Presentation: 6:00 p.m.

Ken Sanders will give a brief overview of early Mormon activities and imprints in both California and Utah, and explore how the West was shaped cartographically–from the Republic of California to the State of Deseret, the Territory of Utah to the much smaller state of Utah–with a few fun facts, personal observations, and colorful characters thrown in along the way.

Free and open to the public but seating is limited. RSVP to programs@bccbooks.org.

Ken Sanders has been in the rare book business in Utah since the 1970s. He is a member of the Antiquarian Booksellers’ Association of America and served on its Board of Governors for six years, during which time he was the Security Chair, and was responsible for bringing numerous book thieves to justice. Sanders also has a long history of promoting the arts and literature and has hosted hundreds of book signings and art exhibitions, including the State of Utah’s largest ever poetry reading. In 2005, Sanders was honored by the Salt Lake City Mayor’s Award for Contributions to the Arts. Sanders has often been featured in television and film interviews and shows, including C-Span’s Book Talk, and A&E’s City Confidential, and has been an appraiser for PBS’s Antiques Roadshow since 2007.

 

Publication Party for The Noblest Roman: A History of the Centaur Types of Bruce Rogers.
Monday, September 12, 2016, 5-7 p.m.

Hospitality: 5:00 p.m.
Presentation: 6:00 p.m.

Join us for a celebration of the Book Club of California’s 236th publication, with an illustrated talk by designer and typographer Jerry Kelly.

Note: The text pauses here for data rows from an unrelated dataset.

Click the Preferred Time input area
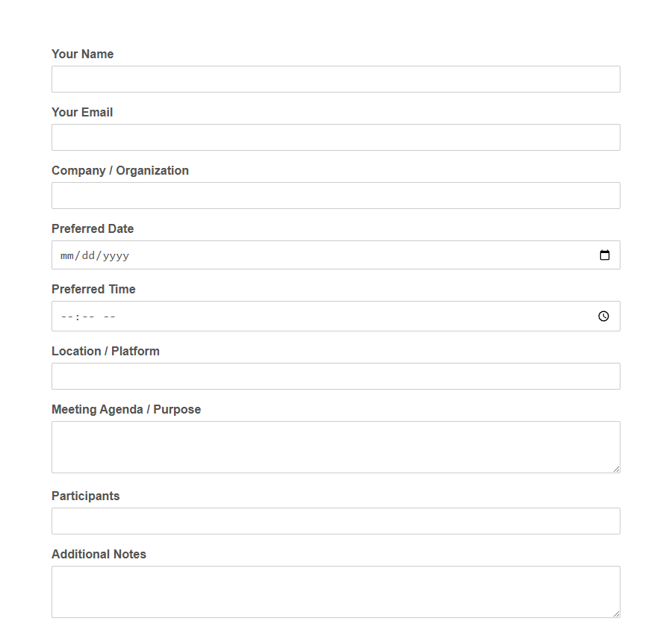click(299, 316)
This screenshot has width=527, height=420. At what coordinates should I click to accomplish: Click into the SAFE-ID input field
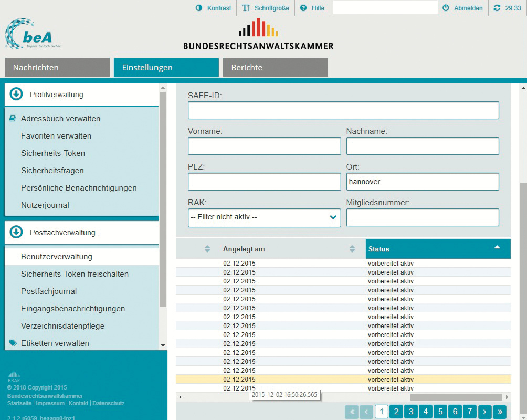(343, 111)
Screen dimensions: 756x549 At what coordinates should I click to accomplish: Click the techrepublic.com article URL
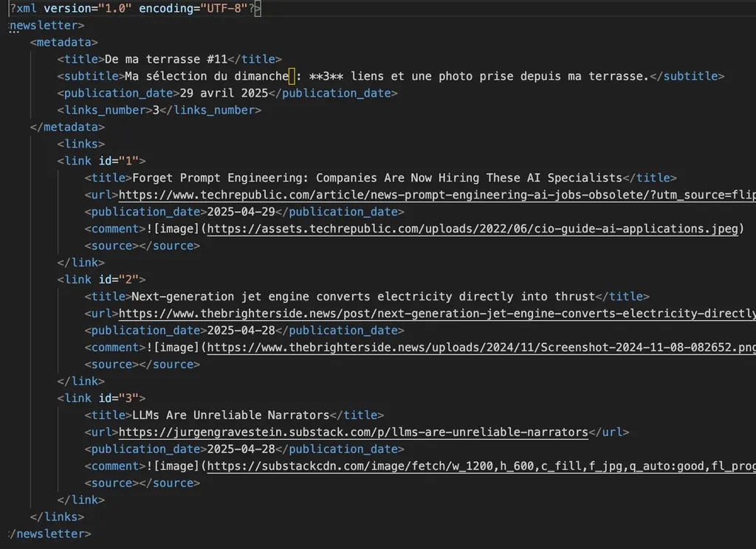coord(369,195)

The Noblest Roman: A History of the Centaur Types of Bruce Rogers chronicles every iteration of Bruce Rogers’s elegant Centaur typeface. Designed by Jerry Kelly, who co-authored the book with Misha Beletsky, The Noblest Roman is the result of significant new research, and is lushly illustrated with original drawings, proofs, photographs, type specimens, sample text pages, broadsides, promotional brochures, letters, and other ephemera, including a tipped-in type specimen letterpress printed from the newly recast foundry capitals, a type that has not been cast for over a century.

For more information on the book, including how to reserve a copy, please click here.

 

Bringing Artists’ Books into the Mainstream: The Reva and David Logan Collection of Illustrated Books.
Monday, August 22, 2016, 5-7 p.m.

Hospitality: 5:00 p.m.
Presentation: 6:00 p.m.

For special collections libraries and art museums, encouraging engagement with rare, fragile, or otherwise vulnerable works that must be handled to be fully experienced is a quintessential problem. Stephen Woodall will discuss his institution’s efforts to address this dilemma through recent initiatives that establish a template for the translation of artists’ books into electronic media. Woodall will outline the promising advantages to this approach, and discuss the significant limitations of electronically distributed art.

Stephen Woodall is collections specialist at the Reva and David Logan Collection of Illustrated Books, the Achenbach Foundation for Graphic Arts. Prior to that he was director of Columbia College Chicago’s Center for Book and Paper Arts. From 1996-2008 Woodall served as education director and artistic director for the San Francisco Center for the Book, where he developed an extensive program of workshops and exhibitions.

 

Beyond the Spine: A Closer Look at W.A. Dwiggins’s Book Designs for Alfred A. Knopf.
Monday, August 15, 2016, 5-7 p.m.

Click on the image for a larger view: from the Dwiggins Collection at the Boston Public Library

Hospitality: 5:00 p.m.
Presentation: 6:00 p.m.

Presented by the California Rare Book School at the Book Club of California.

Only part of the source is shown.